+++ DATA RECORDS

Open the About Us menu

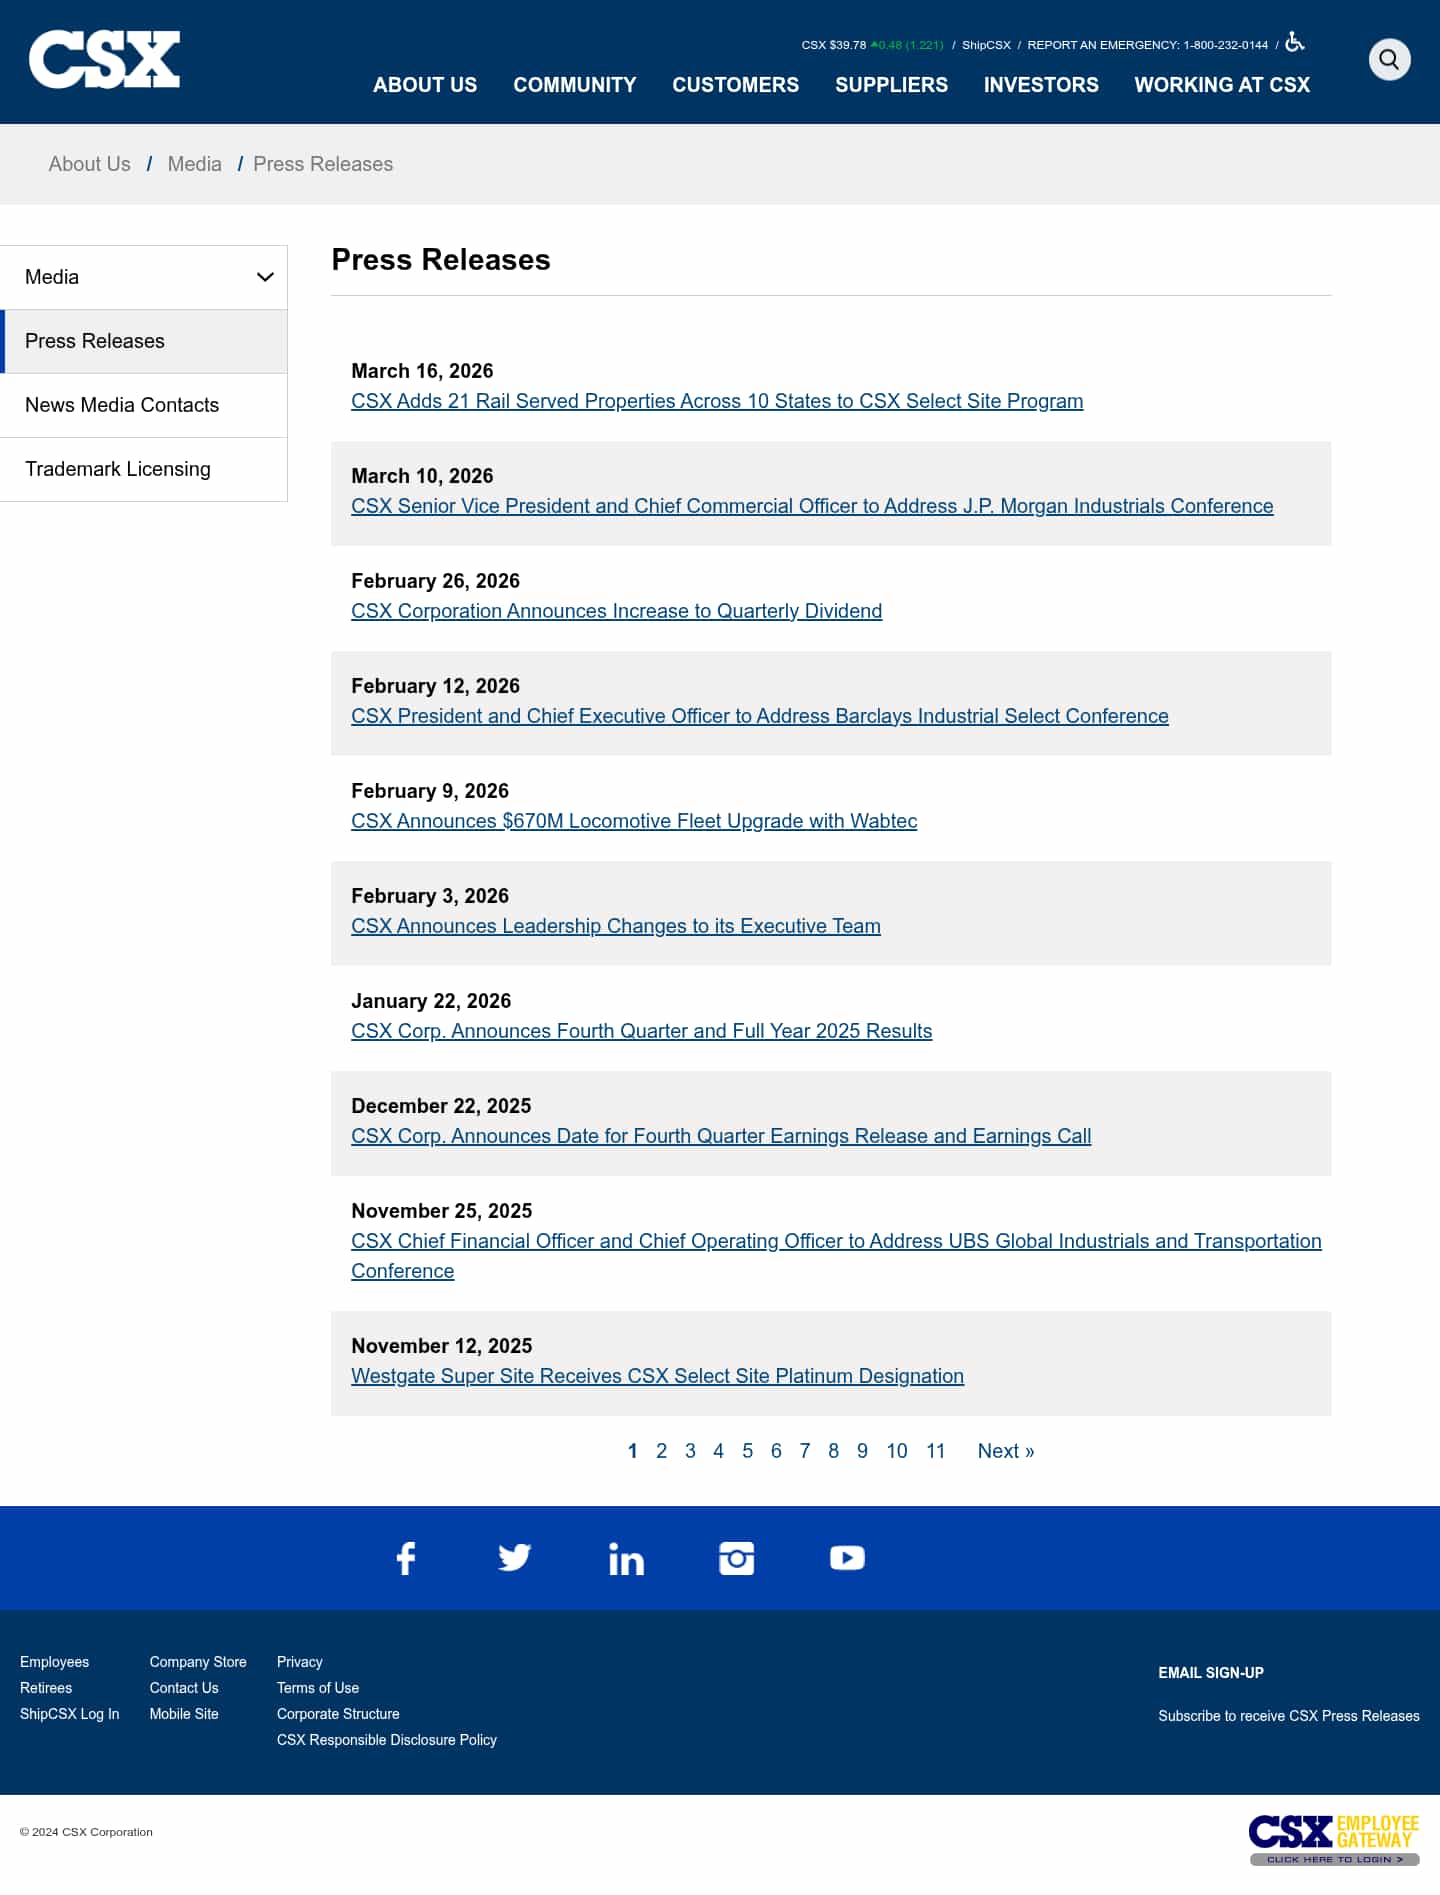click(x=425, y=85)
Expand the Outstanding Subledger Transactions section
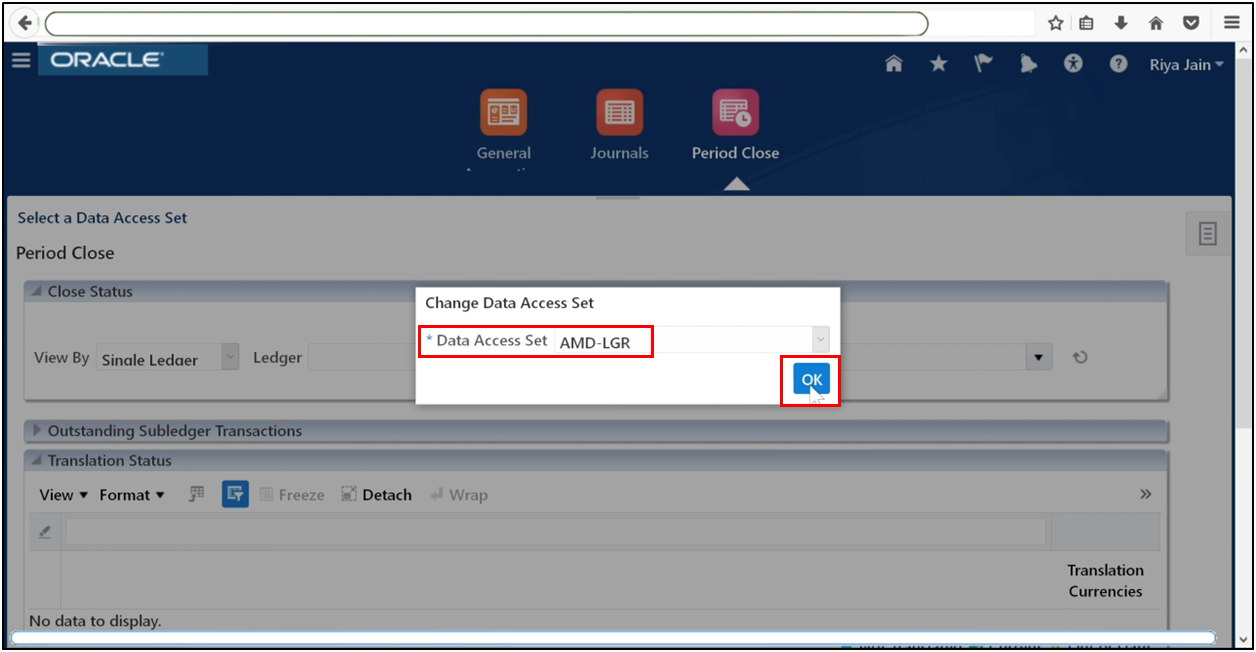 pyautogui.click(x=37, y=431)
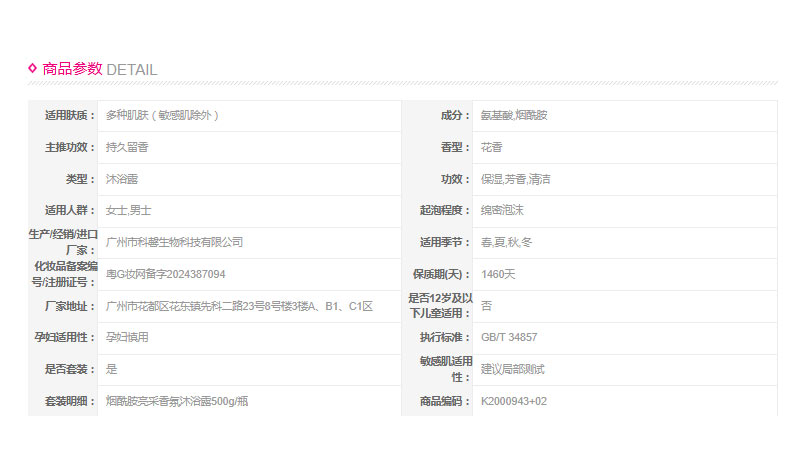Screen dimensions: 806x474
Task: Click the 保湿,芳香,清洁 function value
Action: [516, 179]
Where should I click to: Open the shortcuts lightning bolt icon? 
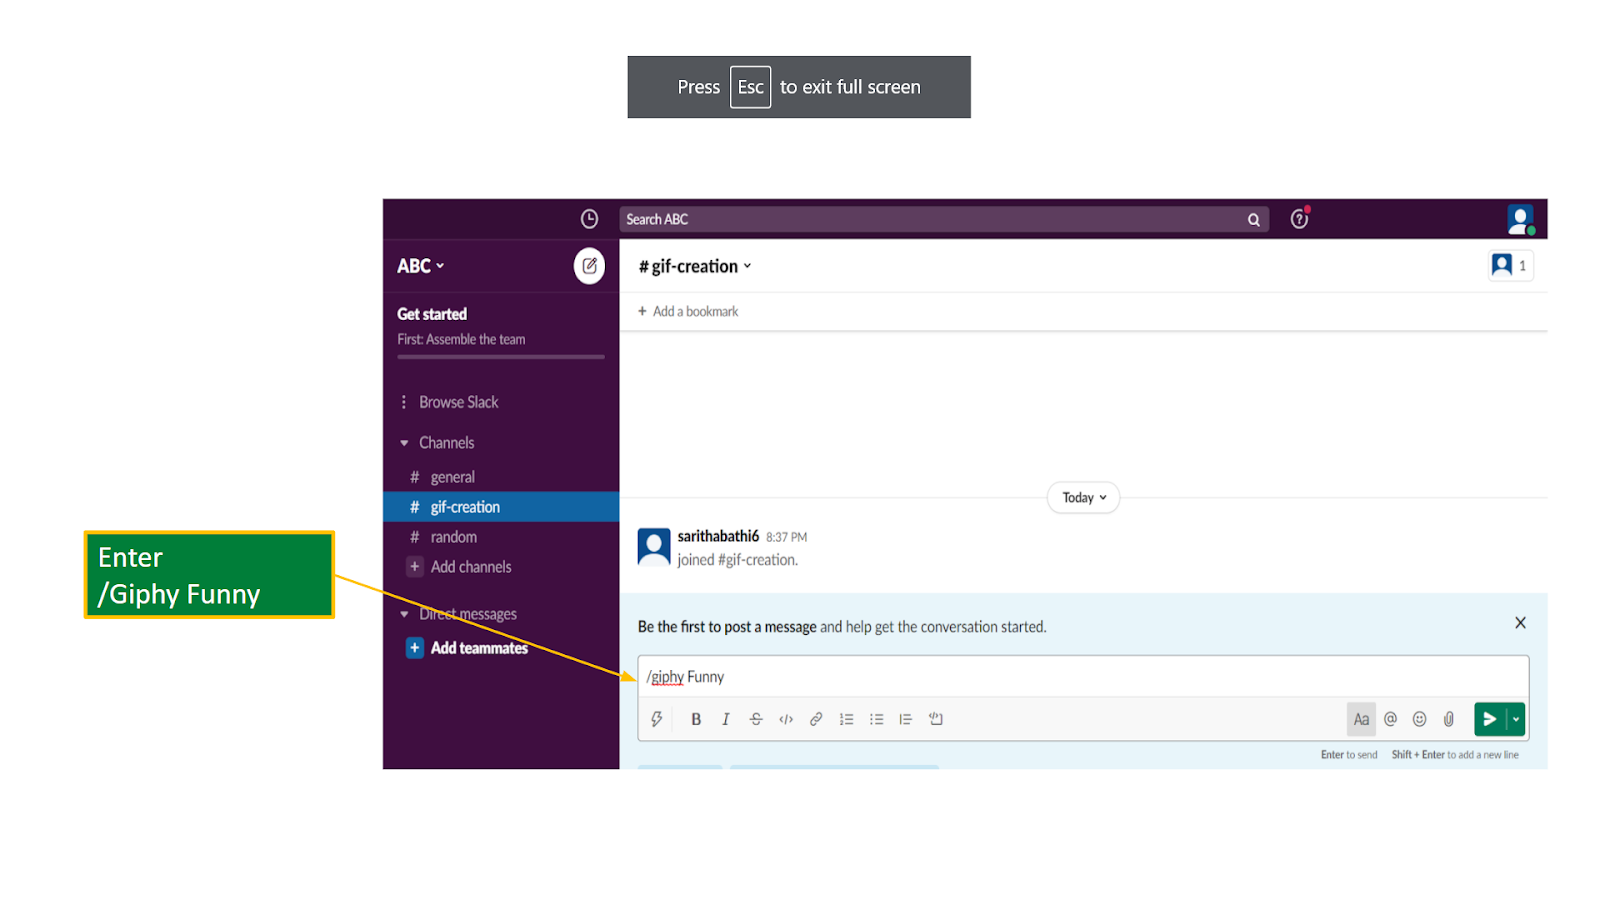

++++++

_PROMPT:_ Can you write out the entries again with "Open" swapped for "Show" wherever it occurs, changing nothing else and omitting the pictures?

_CORRECT RESPONSE:_
Show the About Us menu

click(x=425, y=85)
Expand the Outstanding Subledger Transactions section
 pyautogui.click(x=37, y=431)
Screen dimensions: 806x474
Task: Click the 保湿,芳香,清洁 function value
Action: [516, 179]
Where should I click to: Show the shortcuts lightning bolt icon? 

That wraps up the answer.